Children didn’t need a passport to visit museums this summer in DuPage and Kane counties, but those who used one can collect a reward this weekend at Winfield’s Good Old Days.

The annual celebration pays tribute to the community’s past and seems a fitting location to reward children who learned a bit of history by taking part in the museum passport program, said Adrienne Rose, president of the Winfield Historical Society.

Children ages 6 to 18 were encouraged to get a passport through the Kane-DuPage Regional Museum Association and get it stamped as they visited any of the 60 participating area museums between Memorial Day and Labor Day. Children and teens who collected seven stamps can trade their passports for certificates and $5.

The program encourages children to seek out a wide range of historical perspectives, Rose said.

“They are so varied that they give the children a broader educational background,” she said. “Rather than sitting at home on the couch or texting on their iPhones, it gives them a lot more knowledge.”

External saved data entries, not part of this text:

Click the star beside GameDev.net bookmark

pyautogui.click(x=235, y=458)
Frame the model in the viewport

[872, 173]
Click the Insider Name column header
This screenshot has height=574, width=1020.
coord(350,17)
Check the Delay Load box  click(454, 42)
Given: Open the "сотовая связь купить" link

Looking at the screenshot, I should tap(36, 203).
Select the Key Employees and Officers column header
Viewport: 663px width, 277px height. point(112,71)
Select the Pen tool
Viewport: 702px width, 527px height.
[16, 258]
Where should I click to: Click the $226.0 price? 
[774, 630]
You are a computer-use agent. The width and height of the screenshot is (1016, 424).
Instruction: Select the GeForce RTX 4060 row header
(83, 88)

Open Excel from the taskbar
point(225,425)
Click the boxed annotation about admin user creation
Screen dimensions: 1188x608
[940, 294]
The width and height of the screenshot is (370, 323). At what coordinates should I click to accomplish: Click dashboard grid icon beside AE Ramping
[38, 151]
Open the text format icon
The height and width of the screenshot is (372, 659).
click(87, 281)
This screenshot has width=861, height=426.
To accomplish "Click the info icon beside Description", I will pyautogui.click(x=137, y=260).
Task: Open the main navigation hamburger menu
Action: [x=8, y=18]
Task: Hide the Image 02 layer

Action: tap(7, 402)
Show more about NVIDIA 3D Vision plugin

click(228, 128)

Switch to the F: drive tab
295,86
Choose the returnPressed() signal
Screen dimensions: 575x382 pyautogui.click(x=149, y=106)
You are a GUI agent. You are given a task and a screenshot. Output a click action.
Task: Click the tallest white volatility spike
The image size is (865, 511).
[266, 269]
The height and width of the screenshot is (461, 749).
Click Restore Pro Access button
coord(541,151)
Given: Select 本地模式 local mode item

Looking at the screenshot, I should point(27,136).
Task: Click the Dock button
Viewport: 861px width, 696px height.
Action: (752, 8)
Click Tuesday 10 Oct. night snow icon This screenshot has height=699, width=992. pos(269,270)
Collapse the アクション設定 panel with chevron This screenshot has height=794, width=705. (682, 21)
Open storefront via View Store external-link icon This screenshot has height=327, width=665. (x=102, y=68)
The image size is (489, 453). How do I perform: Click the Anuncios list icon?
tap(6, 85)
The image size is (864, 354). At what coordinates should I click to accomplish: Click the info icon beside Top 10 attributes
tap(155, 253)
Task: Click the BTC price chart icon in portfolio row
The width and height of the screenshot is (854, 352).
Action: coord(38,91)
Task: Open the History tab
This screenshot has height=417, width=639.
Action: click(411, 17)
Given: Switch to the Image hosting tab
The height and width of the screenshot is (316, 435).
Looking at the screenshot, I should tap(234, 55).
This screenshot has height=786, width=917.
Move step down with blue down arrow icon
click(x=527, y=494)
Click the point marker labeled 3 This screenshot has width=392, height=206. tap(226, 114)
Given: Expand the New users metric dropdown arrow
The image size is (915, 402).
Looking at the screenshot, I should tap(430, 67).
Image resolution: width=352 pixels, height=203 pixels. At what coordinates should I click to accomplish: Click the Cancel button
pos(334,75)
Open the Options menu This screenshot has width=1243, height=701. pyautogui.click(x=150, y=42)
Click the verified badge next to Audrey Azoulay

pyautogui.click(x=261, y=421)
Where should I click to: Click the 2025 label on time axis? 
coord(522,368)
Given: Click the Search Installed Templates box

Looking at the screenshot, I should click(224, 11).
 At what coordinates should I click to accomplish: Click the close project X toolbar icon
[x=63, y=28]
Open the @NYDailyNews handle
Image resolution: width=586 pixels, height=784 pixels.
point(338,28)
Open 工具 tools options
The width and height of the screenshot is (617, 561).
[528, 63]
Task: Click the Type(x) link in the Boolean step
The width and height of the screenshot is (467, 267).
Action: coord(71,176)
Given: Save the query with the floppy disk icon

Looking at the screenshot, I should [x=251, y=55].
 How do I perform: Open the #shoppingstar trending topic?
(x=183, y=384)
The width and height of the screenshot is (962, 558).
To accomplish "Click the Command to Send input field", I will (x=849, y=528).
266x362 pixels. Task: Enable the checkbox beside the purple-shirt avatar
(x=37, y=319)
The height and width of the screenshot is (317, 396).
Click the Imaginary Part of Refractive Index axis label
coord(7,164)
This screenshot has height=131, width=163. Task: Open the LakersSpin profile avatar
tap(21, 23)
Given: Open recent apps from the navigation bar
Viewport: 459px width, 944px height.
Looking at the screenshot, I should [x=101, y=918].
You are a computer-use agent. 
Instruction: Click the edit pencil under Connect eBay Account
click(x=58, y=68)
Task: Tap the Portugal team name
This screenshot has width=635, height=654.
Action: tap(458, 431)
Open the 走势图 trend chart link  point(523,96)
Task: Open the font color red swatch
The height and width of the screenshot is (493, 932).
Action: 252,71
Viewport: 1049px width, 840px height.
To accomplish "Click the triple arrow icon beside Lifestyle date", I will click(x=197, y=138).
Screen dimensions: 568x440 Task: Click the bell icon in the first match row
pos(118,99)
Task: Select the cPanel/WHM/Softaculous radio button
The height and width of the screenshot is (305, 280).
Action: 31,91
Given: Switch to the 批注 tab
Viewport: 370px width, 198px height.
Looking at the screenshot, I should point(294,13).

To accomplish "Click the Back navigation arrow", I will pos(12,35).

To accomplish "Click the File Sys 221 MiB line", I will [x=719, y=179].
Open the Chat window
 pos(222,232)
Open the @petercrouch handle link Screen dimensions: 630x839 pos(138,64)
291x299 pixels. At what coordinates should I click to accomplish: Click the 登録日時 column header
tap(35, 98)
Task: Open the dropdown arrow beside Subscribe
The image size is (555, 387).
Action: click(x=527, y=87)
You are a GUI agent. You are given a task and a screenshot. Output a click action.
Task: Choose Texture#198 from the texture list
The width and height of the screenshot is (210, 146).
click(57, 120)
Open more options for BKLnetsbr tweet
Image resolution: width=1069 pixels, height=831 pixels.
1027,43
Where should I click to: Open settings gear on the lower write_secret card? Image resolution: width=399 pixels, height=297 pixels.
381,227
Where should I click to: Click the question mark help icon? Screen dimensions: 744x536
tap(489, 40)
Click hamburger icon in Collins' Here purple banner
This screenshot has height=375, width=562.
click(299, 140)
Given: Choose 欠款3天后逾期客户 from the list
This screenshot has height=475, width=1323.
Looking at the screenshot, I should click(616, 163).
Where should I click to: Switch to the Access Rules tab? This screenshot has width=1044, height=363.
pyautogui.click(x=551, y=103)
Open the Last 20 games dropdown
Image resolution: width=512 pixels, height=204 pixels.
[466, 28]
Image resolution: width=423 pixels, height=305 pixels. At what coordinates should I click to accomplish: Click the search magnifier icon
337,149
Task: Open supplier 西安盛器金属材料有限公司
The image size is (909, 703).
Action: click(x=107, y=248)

The rewards will be handed out Saturday, Sept. 10, during Winfield’s Good Old Days. The festival opens Thursday, Sept. 8, with live music and a beer garden and then launches into a jam-packed weekend that includes a library book sale, a classic car show, parade and even minnow races before closing Sunday, Sept. 11.

The historical society also will host an open house and a good old-fashioned shoe-kicking contest, which tests how far women can kick their shoes. The contest goes back to the past and the Good Old Days’ roots in old-town fun.

“It was a small-town, hometown type of thing,” Rose said. “It started with just the corn boils and then it became more sophisticated with carnivals, and it got a little bit beyond the old-time flavor. It has now evolved into an affair that incorporates most of the organizations in town.”

The museum passport rewards will be handed out at Hedges Station, a site that has a pretty interesting history itself.

The building is the town’s oldest, and the historical society battled to protect it when village officials wanted to move it from its original location where the police department parking lot now sits.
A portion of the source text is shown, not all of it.